DETROIT - Fuel-system supplier Pilot Industries Inc. spent millions of dollars establishing a business that could meet its automotive customers' technical and global needs.
But last year, it had to admit that once it built up its capabilities, it could not get enough money for its contracts - especially for new programs related to its biggest customer, Ford Motor Co. - to survive.
Now owners of the Dexter, Mich.-based company are wrapping up a planned sale through U.S. Bankruptcy Court in Detroit to financial buyer Cerberus Institutional Buyers LP for $41.5 million in cash and limited debts. The sale is slated for completion by Feb. 1.

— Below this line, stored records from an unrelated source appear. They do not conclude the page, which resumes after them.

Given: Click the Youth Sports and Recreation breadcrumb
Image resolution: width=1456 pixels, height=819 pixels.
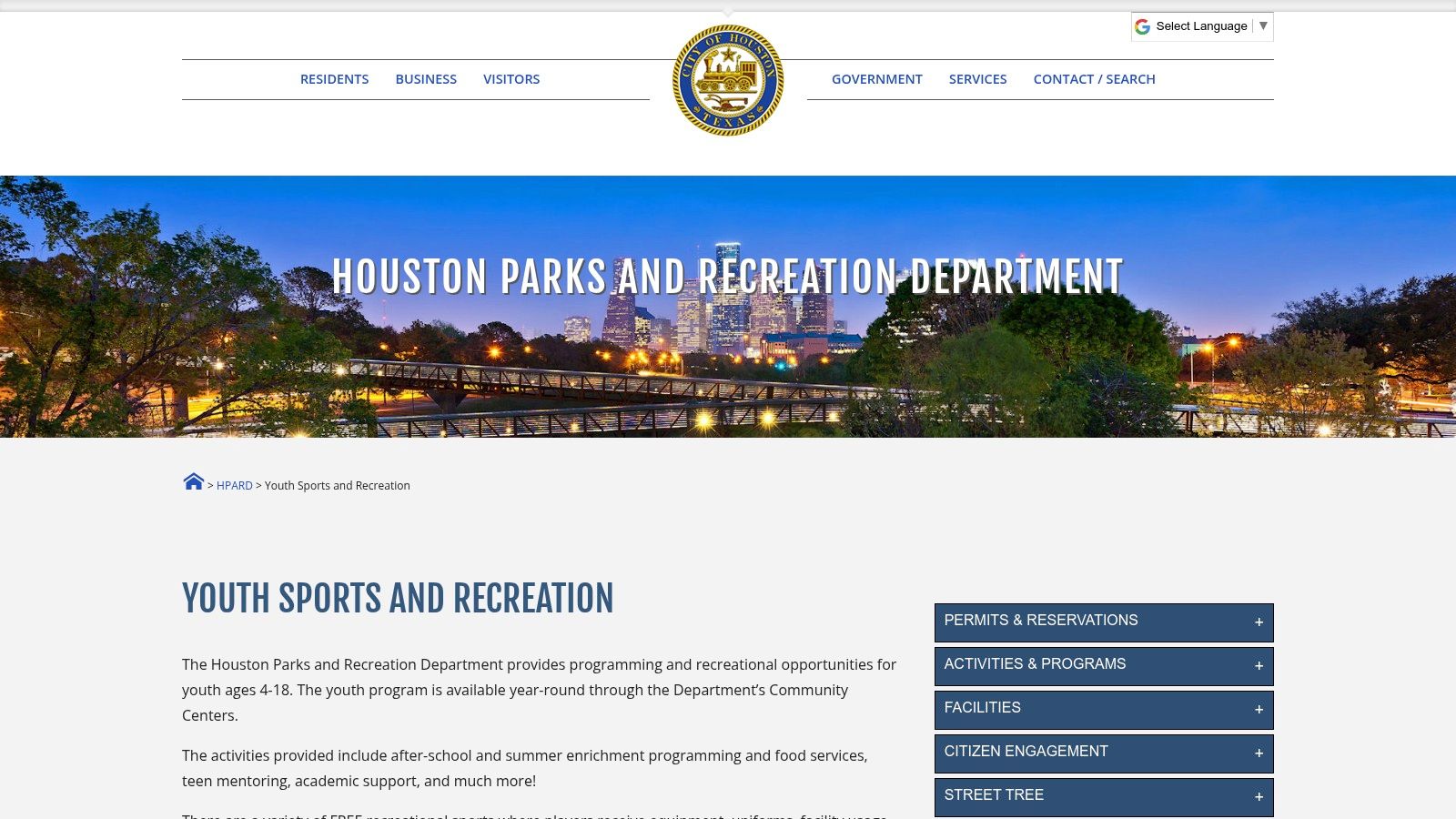Looking at the screenshot, I should (x=338, y=485).
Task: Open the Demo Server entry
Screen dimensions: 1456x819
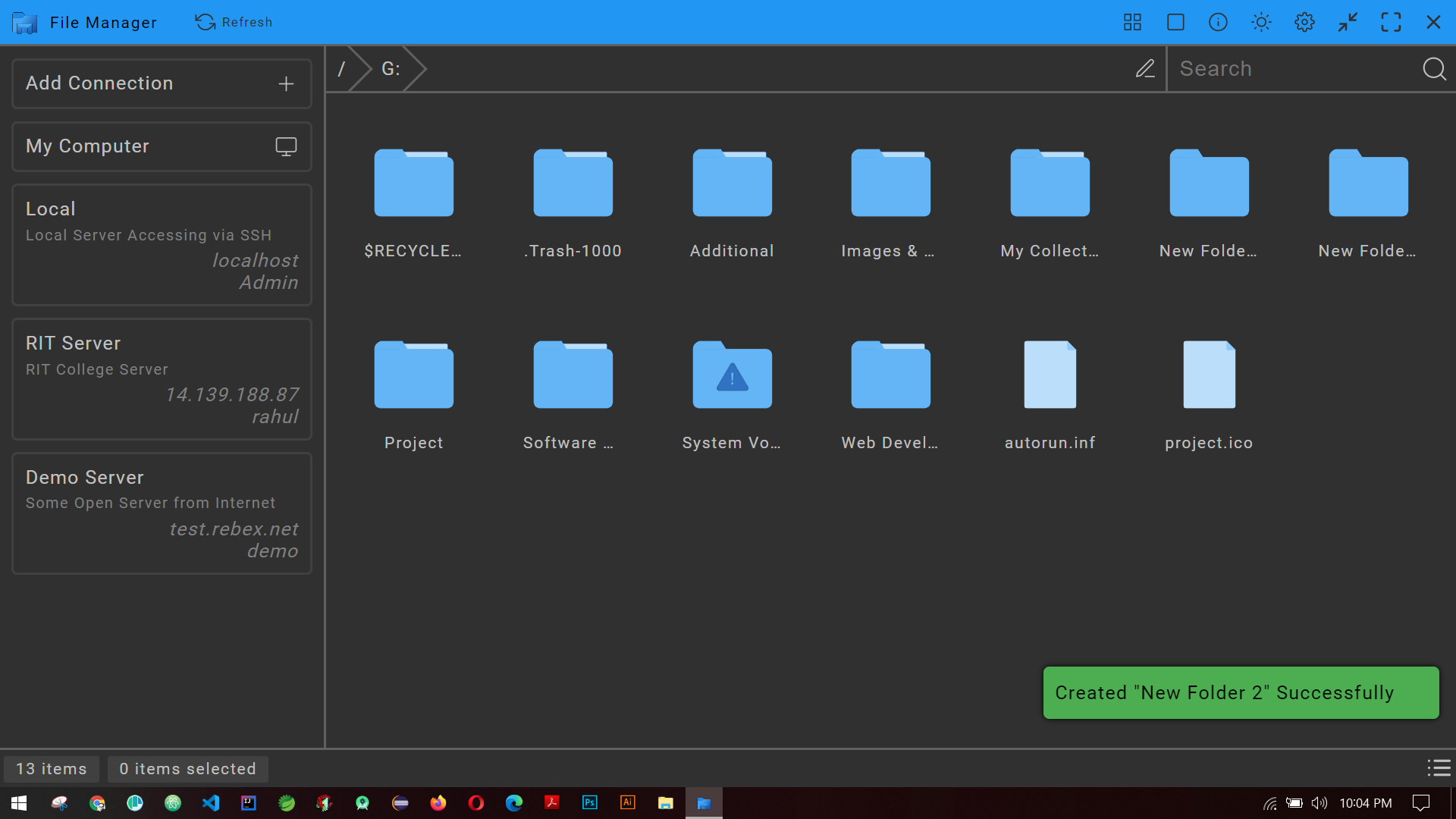Action: pyautogui.click(x=162, y=513)
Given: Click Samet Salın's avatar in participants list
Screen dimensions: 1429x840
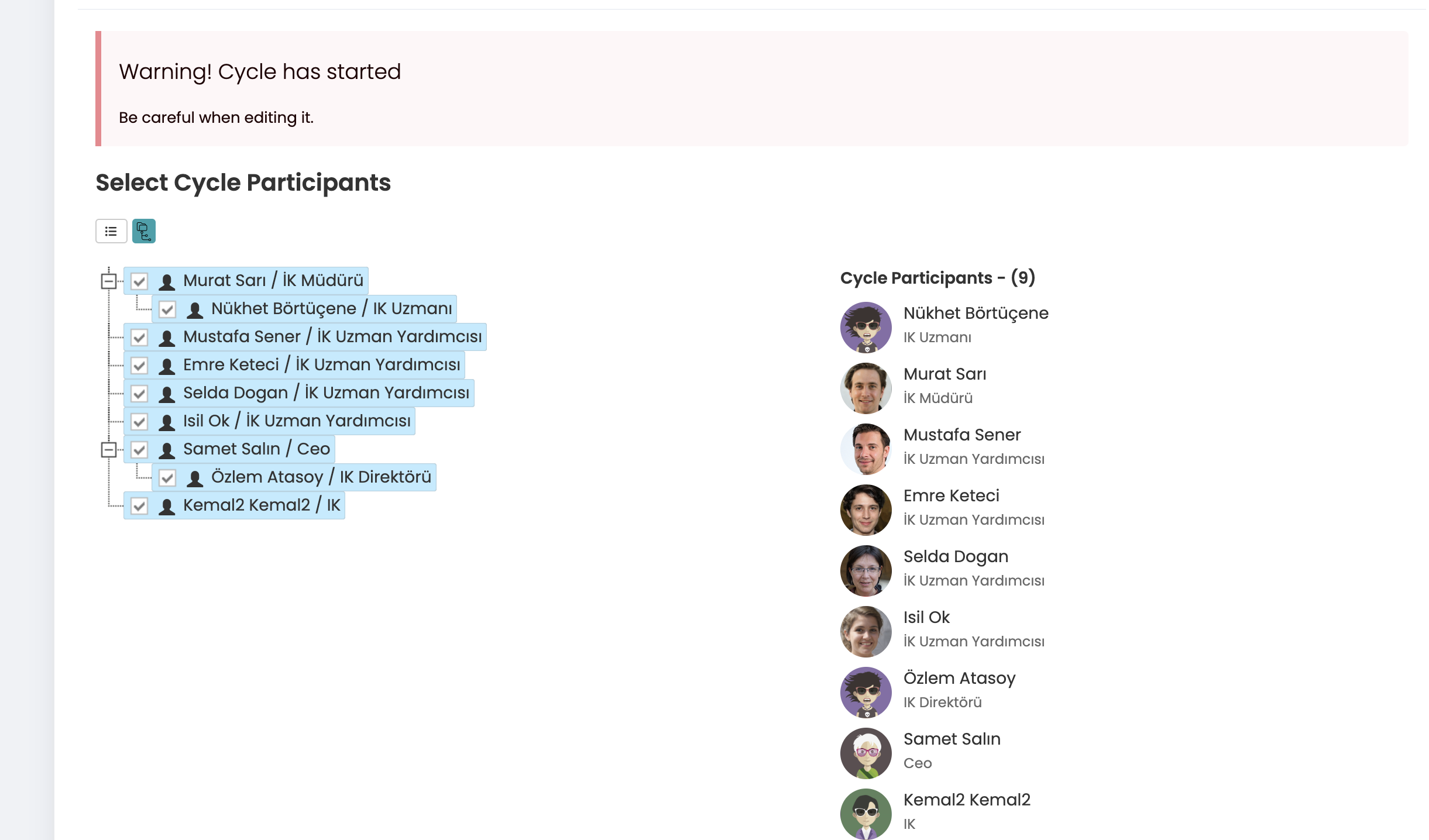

Pilot entered Chapter 11 on Dec. 10 listing more than $36 million in secured debt and another $20 million in unsecured debt. The company posted sales of $287 million in its last fiscal year. The filing also came with a buyer in hand, Cerberus, through newly formed Cerberus Pilot Acquisition LLC.
Advisers were unable to find another official bidder for the business, despite nearly a year of searching.

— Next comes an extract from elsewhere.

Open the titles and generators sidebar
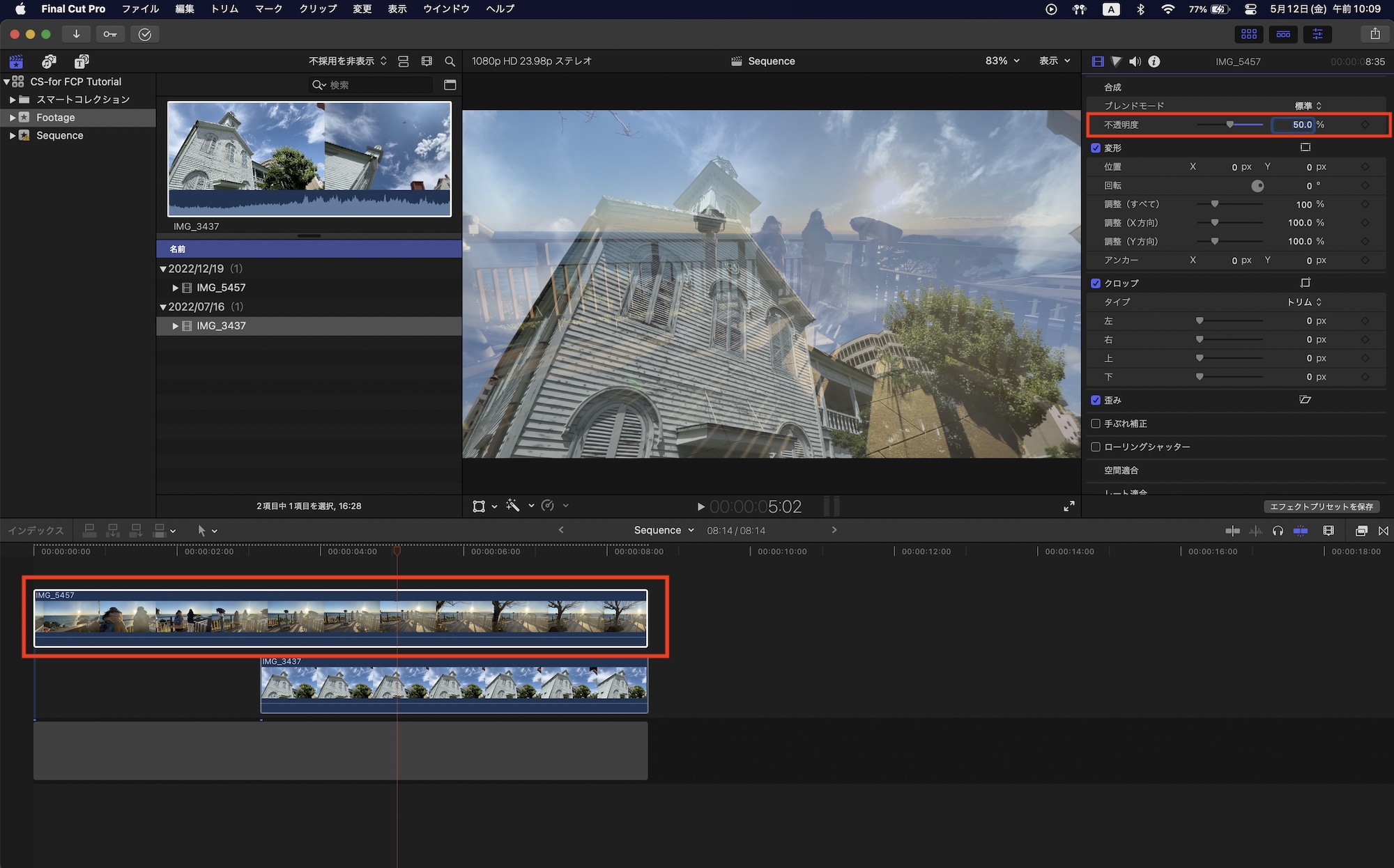point(82,61)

Pilot must complete a sale by Feb. 1, according to requirements in the financial agreement that provides funds for continued operations.
Cerberus specializes in taking over troubled companies. In 2000 and early 2001 it was behind the scenes in a bid to buy Key Plastics LLC out of Chapter 11, eventually losing out to fellow financial buyer Carlyle Management Group.

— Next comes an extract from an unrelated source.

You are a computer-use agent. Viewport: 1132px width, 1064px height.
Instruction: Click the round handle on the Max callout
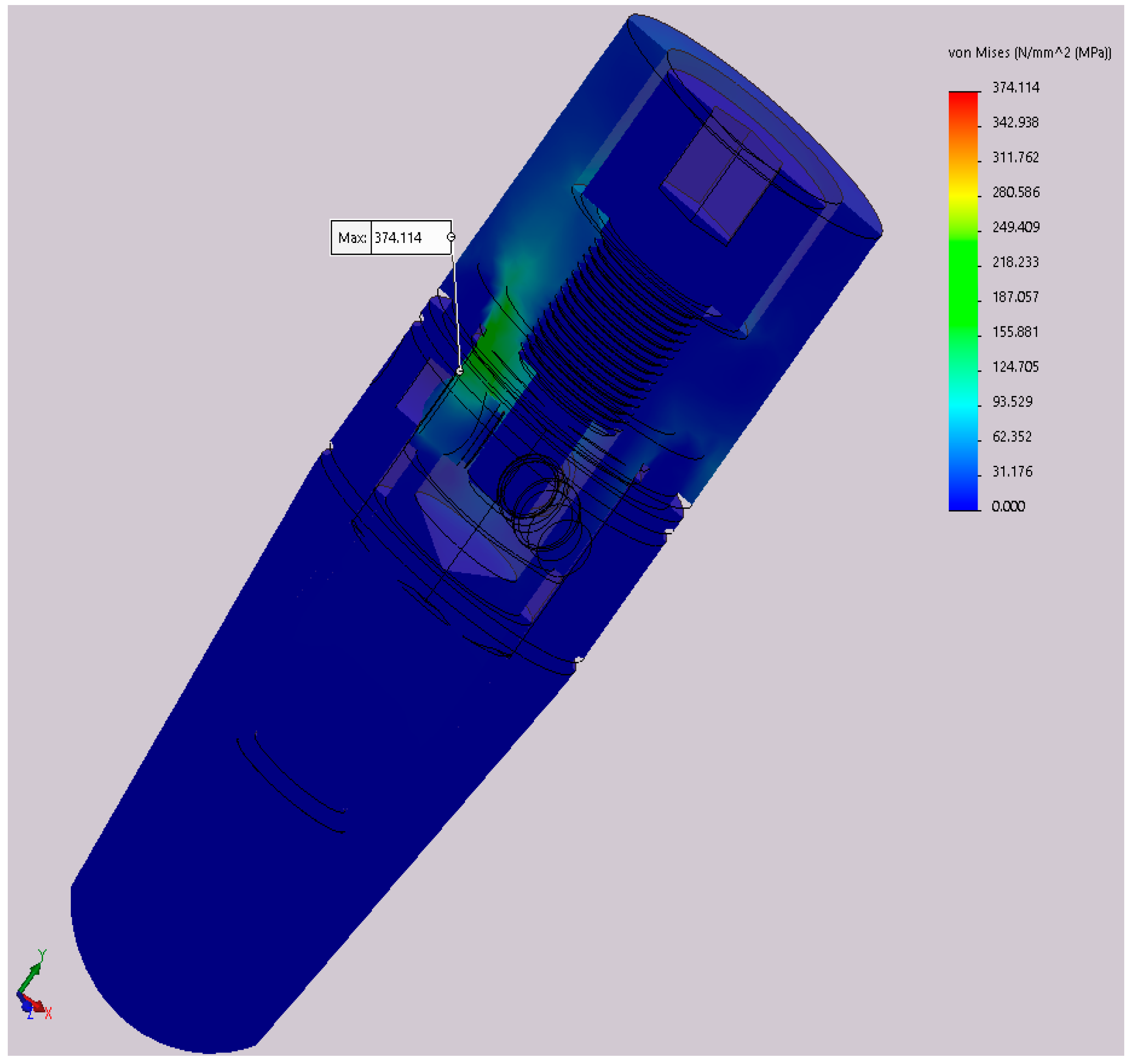click(x=451, y=237)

Led by majority owner and Chief Executive Officer Robert A. Davis, Pilot opened in 1977 and produces thermoplastic fuel lines as well as injection molded connectors, composite fuel-tank heat shields and brake lines. It also has its own tooling capabilities.
Pilot touts itself as the first company to produce thermoplastic fuel lines for the U.S. auto industry, and the company has built on its manufacturing and technical expertise. By 2000, it made itself into one of the few companies capable of producing a complete fuel system, teaming its plastic hoses and connectors to a hydroformed steel tank.
But in its court filing, the firm also admitted that its extensive investments in becoming a full-service supplier had stretched its financial limits, and it could not make up enough on contracts.
``The capitalized costs were amortized and offset against a future revenue stream of [contract] charges included in the piece price,'' Pilot stated in an October overview of its fiscal position. ``Upon review of the product development expenses vs. the recoupment of these costs via part sales, the company underrealized on its recoupment of the costs to launch the Ford programs.''
With 75 percent of its sales directly or indirectly to Ford, Pilot also was hit hard by the slowdown at the automaker that began in 2000. Adding to that was the high cost of expanding into overseas markets, the firm said.
It had recorded rising sales since 1998, climbing from $217.5 million in the 1997-98 fiscal year ended in March, to $265.7 million in 1998-99 and $279.3 million for 1999-2000, before posting $287 million for the year ended March 31, 2001.
But at the same time, the costs of doing business increased. Pilot posted a profit of $5.7 million for 1997-98, but had a loss of $6.9 million the following year, a loss of $8.3 million in 1999-2000 and a loss of $12.7 million for the year ended March 31, 2001.
In 1999 it hired Lawrence Parker as president and chief operating officer to turn around the company and help refocus its operations. But deteriorating conditions in 2000 damaged the firm, and, by early 2001, it had defaulted on a loan and creditors forced it to seek outside help.
Pilot has operated on a cash-only basis with most suppliers since February 2001. Since then it also has made extensive adjustments to operations, cutting staff to 1,600 from 2,200 and closing nine of its 19 worldwide plants. It still operates two facilities in its Dexter corporate headquarters, as well as plants in Reed City and Clare, Mich.; North Vernon, Ind.; and in Mexico, England, Argentina, Brazil and the Netherlands.
It finally entered Chapter 11 to complete its sale to Cerberus, though consultants continued the search for competitive bidders into early January. Lawyers for Pilot and Cerberus expected to continue hammering out details of the purchase plan through the final days of January, but the sale was slated to close on schedule before the end of the month.